Bis zum 28. November

Im Fall Yücel setzt Menschenrechtsgericht Türkei letzte Frist

Bis zum 28. November hat die Türkei noch Zeit eine Stellungsnahme zu dem inhaftierten Journalisten zu verfassen. Eine Anklage gegen Deniz Yücel gibt es immer noch nicht. 

Berlin - Der Europäische Gerichtshof für Menschenrechte (EGMR) hat nach einem Pressebericht die Türkei aufgefordert, bis zum 28. November eine Stellungnahme zum Fall des inhaftierten „Welt“-Korrespondenten Deniz Yücel abzugeben. In einem Schreiben an Yücels Anwalt Veysel Ok habe der Gerichtshof mitgeteilt, die ursprünglich am 24. Oktober abgelaufene Frist sei auf Ersuchen der türkischen Regierung nun bis zum 28. November verlängert worden, berichtete die „Welt“ (Online Montag, Print Dienstag). Zugleich sei Ankara mitgeteilt worden, dass es keine weitere Verlängerung geben werde.

Bislang gab es keine Anklage gegen den inhaftierten Journalisten

Yücel, der die türkische und die deutsche Staatsbürgerschaft besitzt, sitzt seit dem 14. Februar in der Türkei hinter Gittern. Die Behörden bezichtigen ihn aufgrund seiner Artikel für die „Welt“ des Datenmissbrauchs, der Terrorpropaganda und der Mitgliedschaft in einer terroristischen Vereinigung. Eine Anklage legte die türkische Justiz in den neun Monaten allerdings nicht vor. Das Vorgehen der Türkei gegen Yücel und andere Deutsche belastet die bilateralen Beziehungen schwer.

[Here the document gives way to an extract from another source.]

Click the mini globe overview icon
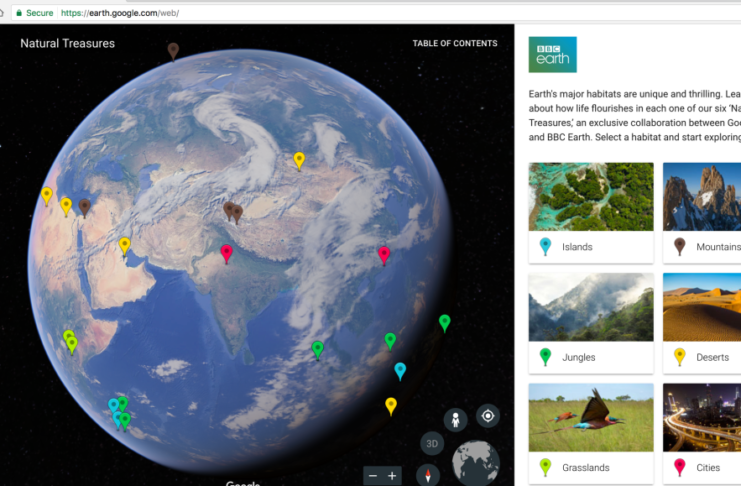This screenshot has height=486, width=741. (x=475, y=464)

Yücel hatte die Beschwerde gegen seine Inhaftierung in Einzelhaft schon im April dieses Jahres eingereicht. Darin bezeichnen seine Anwälte das Vorgehen gegen Yücel als Verstoß gegen das Recht auf Freiheit und Sicherheit, gegen die Meinungsfreiheit und gegen das Verbot von Folter und unwürdiger Behandlung in der Haft, wie sie in der Europäischen Menschenrechtskonvention festgeschrieben sind.